◆ TASK TO COMPLETE ◆
Rewrite the lines below, swapping "blue banner" for "gray banner" and changing nothing else.

◆ SOURCE MATERIAL ◆
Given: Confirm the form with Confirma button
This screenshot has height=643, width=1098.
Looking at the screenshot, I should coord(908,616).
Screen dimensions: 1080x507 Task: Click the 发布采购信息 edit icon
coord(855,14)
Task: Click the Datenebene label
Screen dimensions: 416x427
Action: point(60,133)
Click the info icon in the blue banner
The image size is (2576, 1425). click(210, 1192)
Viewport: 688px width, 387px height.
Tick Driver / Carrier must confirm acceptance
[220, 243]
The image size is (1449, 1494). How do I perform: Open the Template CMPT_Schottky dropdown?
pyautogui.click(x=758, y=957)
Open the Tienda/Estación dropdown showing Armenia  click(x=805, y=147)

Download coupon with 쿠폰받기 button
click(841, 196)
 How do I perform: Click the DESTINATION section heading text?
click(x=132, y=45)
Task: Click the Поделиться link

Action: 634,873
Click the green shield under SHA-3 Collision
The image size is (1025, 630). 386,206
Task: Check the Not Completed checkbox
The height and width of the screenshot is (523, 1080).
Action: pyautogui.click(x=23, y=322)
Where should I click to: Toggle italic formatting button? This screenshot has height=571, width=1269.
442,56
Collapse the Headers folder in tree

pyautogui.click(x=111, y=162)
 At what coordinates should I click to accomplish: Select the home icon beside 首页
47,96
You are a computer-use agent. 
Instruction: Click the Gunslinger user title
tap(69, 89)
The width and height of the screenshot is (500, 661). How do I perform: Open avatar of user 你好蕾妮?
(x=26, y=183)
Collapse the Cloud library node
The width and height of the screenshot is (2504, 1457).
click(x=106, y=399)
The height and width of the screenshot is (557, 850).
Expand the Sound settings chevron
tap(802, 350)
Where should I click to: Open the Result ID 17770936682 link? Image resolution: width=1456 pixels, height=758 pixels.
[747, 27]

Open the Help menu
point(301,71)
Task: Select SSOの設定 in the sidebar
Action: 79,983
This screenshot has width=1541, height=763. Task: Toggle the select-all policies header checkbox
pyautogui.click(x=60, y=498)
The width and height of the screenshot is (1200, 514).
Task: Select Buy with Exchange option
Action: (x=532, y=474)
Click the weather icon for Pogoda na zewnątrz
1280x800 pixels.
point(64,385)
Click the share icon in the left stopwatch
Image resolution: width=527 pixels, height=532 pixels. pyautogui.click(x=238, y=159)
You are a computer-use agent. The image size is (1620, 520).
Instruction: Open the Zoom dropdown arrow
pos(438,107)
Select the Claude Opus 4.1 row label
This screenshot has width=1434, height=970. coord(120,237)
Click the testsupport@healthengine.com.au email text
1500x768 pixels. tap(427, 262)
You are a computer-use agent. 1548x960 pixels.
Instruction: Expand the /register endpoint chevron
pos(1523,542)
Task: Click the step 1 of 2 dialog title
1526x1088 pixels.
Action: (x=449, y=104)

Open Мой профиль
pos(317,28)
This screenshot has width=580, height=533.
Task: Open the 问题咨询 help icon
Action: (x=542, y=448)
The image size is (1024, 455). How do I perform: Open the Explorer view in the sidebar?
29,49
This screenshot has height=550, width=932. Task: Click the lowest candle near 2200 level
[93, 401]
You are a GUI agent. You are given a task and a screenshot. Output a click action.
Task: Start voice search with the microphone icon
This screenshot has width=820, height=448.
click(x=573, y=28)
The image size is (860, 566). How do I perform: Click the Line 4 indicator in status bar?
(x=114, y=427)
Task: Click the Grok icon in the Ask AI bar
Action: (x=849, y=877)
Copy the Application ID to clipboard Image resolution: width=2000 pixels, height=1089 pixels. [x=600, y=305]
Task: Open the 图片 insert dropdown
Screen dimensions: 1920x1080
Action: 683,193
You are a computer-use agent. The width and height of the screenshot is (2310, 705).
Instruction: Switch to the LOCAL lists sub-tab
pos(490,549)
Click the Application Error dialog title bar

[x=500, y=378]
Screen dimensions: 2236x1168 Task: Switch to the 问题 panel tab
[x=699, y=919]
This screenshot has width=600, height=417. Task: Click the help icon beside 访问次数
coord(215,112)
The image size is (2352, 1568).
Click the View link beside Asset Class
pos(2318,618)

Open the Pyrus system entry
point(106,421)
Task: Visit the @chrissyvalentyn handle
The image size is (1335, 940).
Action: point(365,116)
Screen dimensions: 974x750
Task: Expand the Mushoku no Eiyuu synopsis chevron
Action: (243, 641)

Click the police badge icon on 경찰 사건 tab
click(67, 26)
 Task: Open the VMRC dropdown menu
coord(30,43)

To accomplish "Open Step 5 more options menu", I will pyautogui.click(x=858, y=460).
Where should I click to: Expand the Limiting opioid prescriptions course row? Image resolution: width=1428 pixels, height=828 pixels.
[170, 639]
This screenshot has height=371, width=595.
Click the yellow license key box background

◆ ANSWER TO THE PROBLEM ◆
Given: Confirm the form with Confirma button
This screenshot has height=643, width=1098.
Looking at the screenshot, I should coord(908,616).
Screen dimensions: 1080x507 Task: Click the 发布采购信息 edit icon
coord(855,14)
Task: Click the Datenebene label
Screen dimensions: 416x427
Action: point(60,133)
Click the info icon in the gray banner
The image size is (2576, 1425). click(210, 1192)
Viewport: 688px width, 387px height.
Tick Driver / Carrier must confirm acceptance
[220, 243]
The image size is (1449, 1494). How do I perform: Open the Template CMPT_Schottky dropdown?
pyautogui.click(x=758, y=957)
Open the Tienda/Estación dropdown showing Armenia  click(x=805, y=147)

Download coupon with 쿠폰받기 button
click(841, 196)
 How do I perform: Click the DESTINATION section heading text?
click(x=132, y=45)
Task: Click the Поделиться link

Action: 634,873
Click the green shield under SHA-3 Collision
The image size is (1025, 630). 386,206
Task: Check the Not Completed checkbox
The height and width of the screenshot is (523, 1080).
Action: pyautogui.click(x=23, y=322)
Where should I click to: Toggle italic formatting button? This screenshot has height=571, width=1269.
442,56
Collapse the Headers folder in tree

pyautogui.click(x=111, y=162)
 At what coordinates should I click to accomplish: Select the home icon beside 首页
47,96
You are a computer-use agent. 
Instruction: Click the Gunslinger user title
tap(69, 89)
The width and height of the screenshot is (500, 661). How do I perform: Open avatar of user 你好蕾妮?
(x=26, y=183)
Collapse the Cloud library node
The width and height of the screenshot is (2504, 1457).
click(x=106, y=399)
The height and width of the screenshot is (557, 850).
Expand the Sound settings chevron
tap(802, 350)
Where should I click to: Open the Result ID 17770936682 link? Image resolution: width=1456 pixels, height=758 pixels.
[747, 27]

Open the Help menu
point(301,71)
Task: Select SSOの設定 in the sidebar
Action: 79,983
This screenshot has width=1541, height=763. Task: Toggle the select-all policies header checkbox
pyautogui.click(x=60, y=498)
The width and height of the screenshot is (1200, 514).
Task: Select Buy with Exchange option
Action: (x=532, y=474)
Click the weather icon for Pogoda na zewnątrz
1280x800 pixels.
point(64,385)
Click the share icon in the left stopwatch
Image resolution: width=527 pixels, height=532 pixels. pyautogui.click(x=238, y=159)
You are a computer-use agent. The image size is (1620, 520).
Instruction: Open the Zoom dropdown arrow
pos(438,107)
Select the Claude Opus 4.1 row label
This screenshot has width=1434, height=970. coord(120,237)
Click the testsupport@healthengine.com.au email text
1500x768 pixels. tap(427, 262)
You are a computer-use agent. 1548x960 pixels.
Instruction: Expand the /register endpoint chevron
pos(1523,542)
Task: Click the step 1 of 2 dialog title
1526x1088 pixels.
Action: (x=449, y=104)

Open Мой профиль
pos(317,28)
This screenshot has width=580, height=533.
Task: Open the 问题咨询 help icon
Action: (x=542, y=448)
The image size is (1024, 455). How do I perform: Open the Explorer view in the sidebar?
29,49
This screenshot has height=550, width=932. Task: Click the lowest candle near 2200 level
[93, 401]
You are a GUI agent. You are given a task and a screenshot. Output a click action.
Task: Start voice search with the microphone icon
This screenshot has width=820, height=448.
click(x=573, y=28)
The image size is (860, 566). How do I perform: Click the Line 4 indicator in status bar?
(x=114, y=427)
Task: Click the Grok icon in the Ask AI bar
Action: (x=849, y=877)
Copy the Application ID to clipboard Image resolution: width=2000 pixels, height=1089 pixels. [x=600, y=305]
Task: Open the 图片 insert dropdown
Screen dimensions: 1920x1080
Action: 683,193
You are a computer-use agent. The width and height of the screenshot is (2310, 705).
Instruction: Switch to the LOCAL lists sub-tab
pos(490,549)
Click the Application Error dialog title bar

[x=500, y=378]
Screen dimensions: 2236x1168 Task: Switch to the 问题 panel tab
[x=699, y=919]
This screenshot has width=600, height=417. Task: Click the help icon beside 访问次数
coord(215,112)
The image size is (2352, 1568).
Click the View link beside Asset Class
pos(2318,618)

Open the Pyrus system entry
point(106,421)
Task: Visit the @chrissyvalentyn handle
The image size is (1335, 940).
Action: point(365,116)
Screen dimensions: 974x750
Task: Expand the Mushoku no Eiyuu synopsis chevron
Action: (243, 641)

Click the police badge icon on 경찰 사건 tab
click(67, 26)
 Task: Open the VMRC dropdown menu
coord(30,43)

To accomplish "Open Step 5 more options menu", I will pyautogui.click(x=858, y=460).
Where should I click to: Expand the Limiting opioid prescriptions course row? Image resolution: width=1428 pixels, height=828 pixels.
[170, 639]
This screenshot has height=371, width=595.
Click the yellow license key box background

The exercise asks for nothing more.